(Quoted passage begins)
Figure 4. Current situation of stormwater management in Ilmpark (a)-(c). Source: author’s investigation.

Based on the current situation, several strategies could be put into use:

1) On the premise of meeting the proper function, urban park landscape design could combine with stormwater management. Rainwater planting ditch, rainwater filter strips, rainwater planting pools, permeable pavement and other stormwater landscape facilities can be designed in the park fringe area, focusing on the surrounding buildings, roads and stormwater management in the marginal area.

2) Focusing on the connection of water system, integration of canals and ponds, in order to achieve unity of regulation and storage of rainwater and effective usage. In addition to the connectivity of water system distribution inside the park, the outside edge of the park area and park internal stormwater management facilities can communicate with each other, in order to achieve the largest stormwater management abilities of the park. If conditions permit, park stormwater management and other urban public green stormwater management facilities should form a system, obtaining the largest urban green stormwater management efficiency.

3) Create Riparian Buffer. Riparian Buffer is ecological landscape with stormwater management which mainly build with different plant communities, namely waterfront trees, shrubs, herbaceous, and permeable material such as waterfront soil and gravel. The first layer is mainly composed by perennial grasses, along with other herbs and woody plants, reducing runoff velocity and absorbing pollutants in stormwater treatment. The second layer is mainly composed of slow-growing trees and shrubs; further purifying and managing the remaining contaminants from the first layer plant while providing good habitat for wildlife. The third layer is mainly composed of fast-growing and waterproof trees, reeds and wetlands. According to different terrain and the depth of water reasonably design emerged plants, submerged plants, floating plants in the wetland, complete the last administration of Stormwater quantity and quality, while protecting the banks and create a more stable habitat for aquatic organisms.
(Quoted passage ends)
(Data to examine begins)
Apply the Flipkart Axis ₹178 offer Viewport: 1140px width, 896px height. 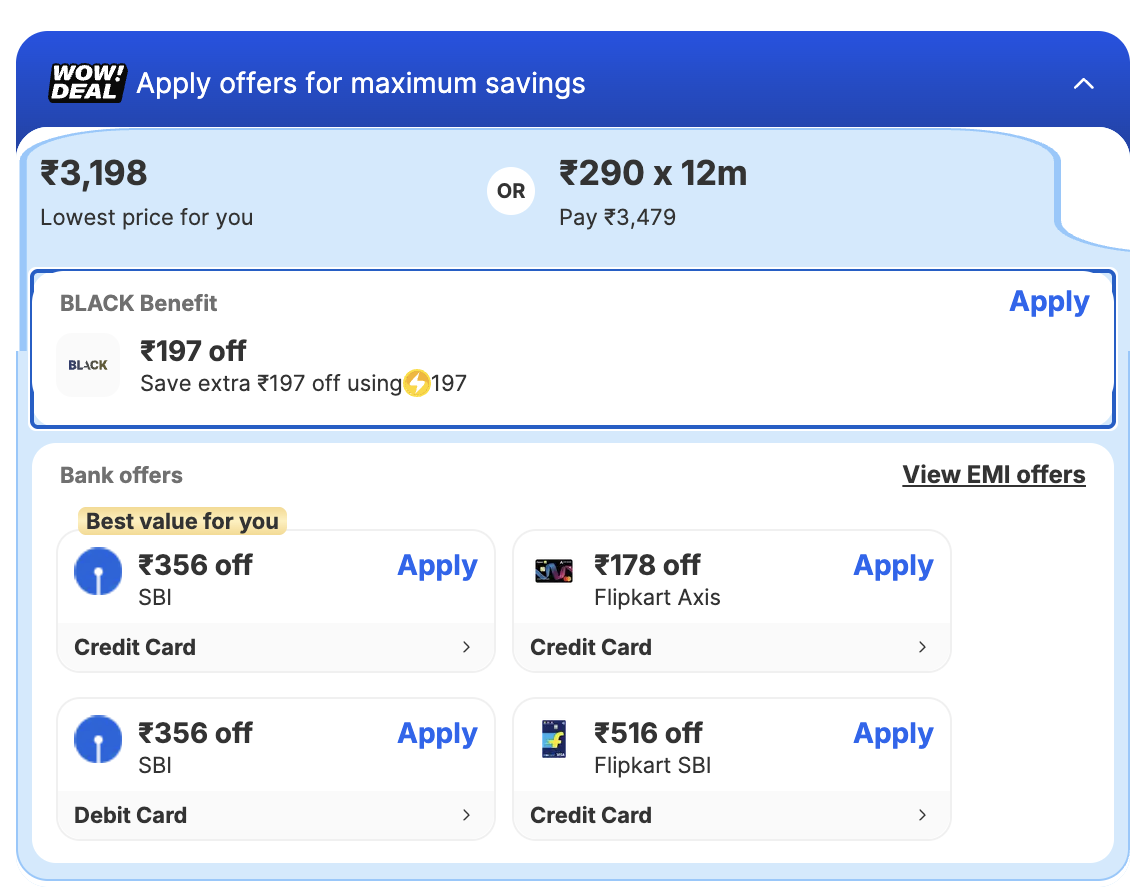893,566
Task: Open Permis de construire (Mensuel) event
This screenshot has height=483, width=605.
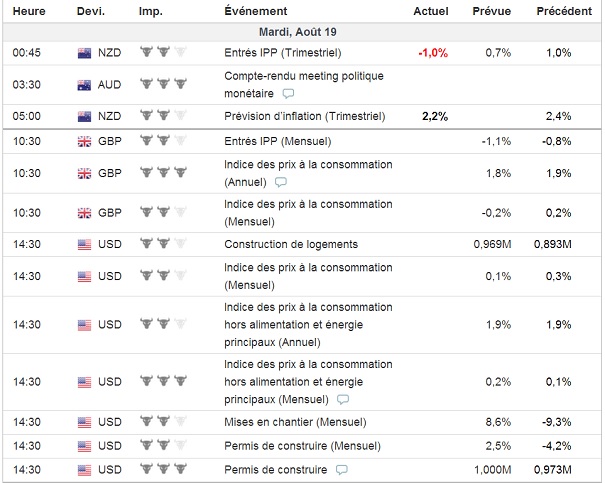Action: pos(298,446)
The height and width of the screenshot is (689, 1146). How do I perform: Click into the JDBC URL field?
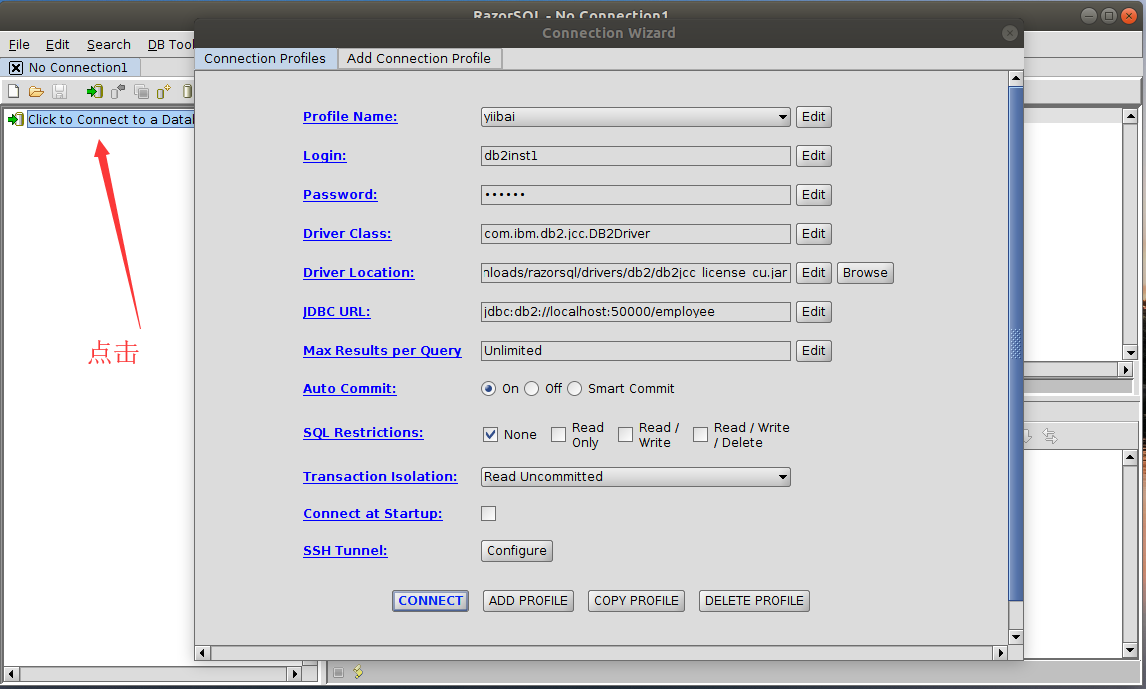click(635, 312)
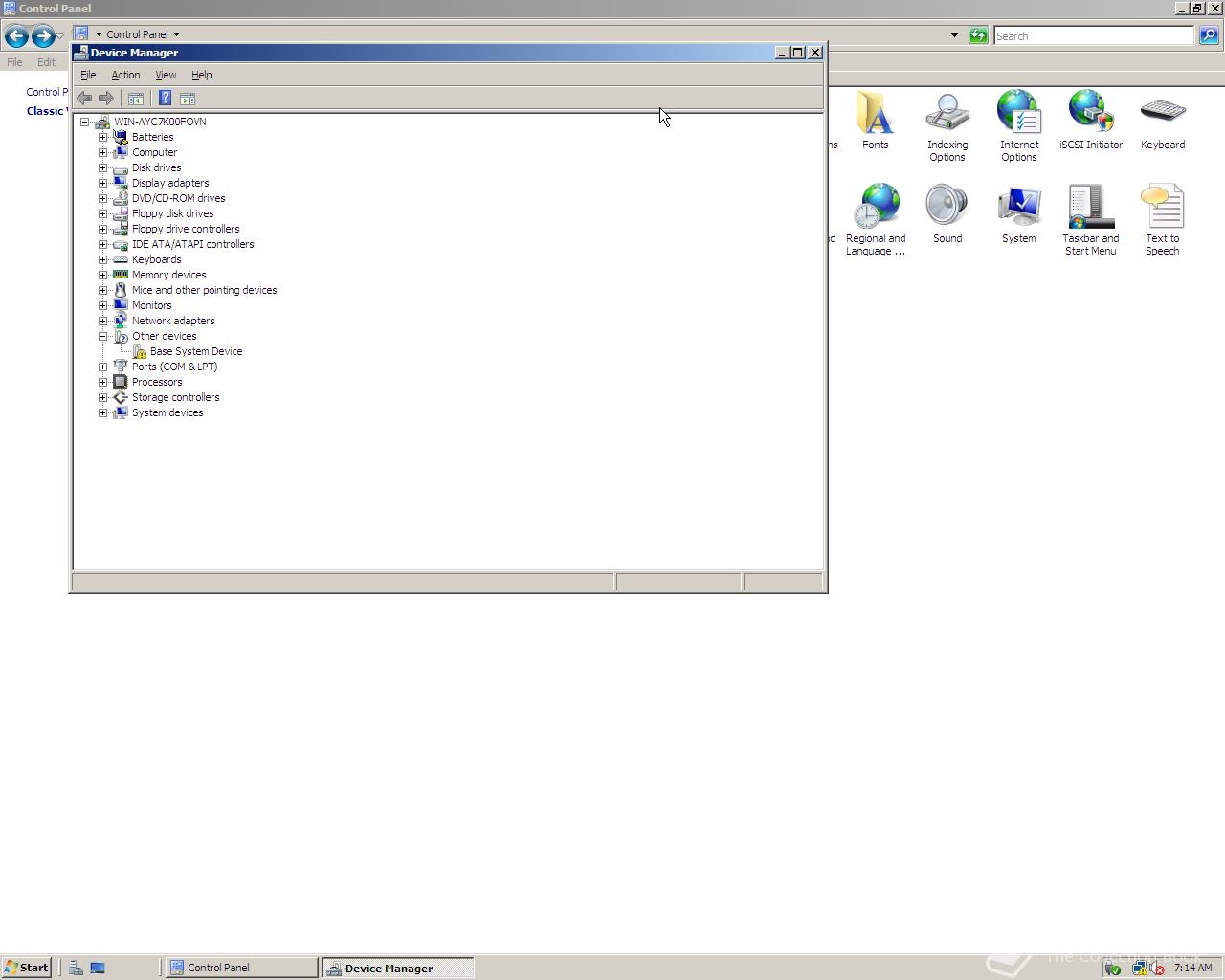Open the Action menu
Image resolution: width=1225 pixels, height=980 pixels.
pyautogui.click(x=125, y=75)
(Data to examine ends)
> _Task instructions_:
1 – List every stormwater landscape facility that the passage on stormwater management in Ilmpark names for the park fringe area.
2 – According to the passage on stormwater management in Ilmpark, what is the first layer of the Riparian Buffer mainly composed of?
The entries have no connection to the passage on stormwater management in Ilmpark.

> _Solution set_:
1 –
Rainwater planting ditch
Rainwater filter strips
Rainwater planting pools
Permeable pavement

2 – It is mainly composed of perennial grasses, along with other herbs and woody plants.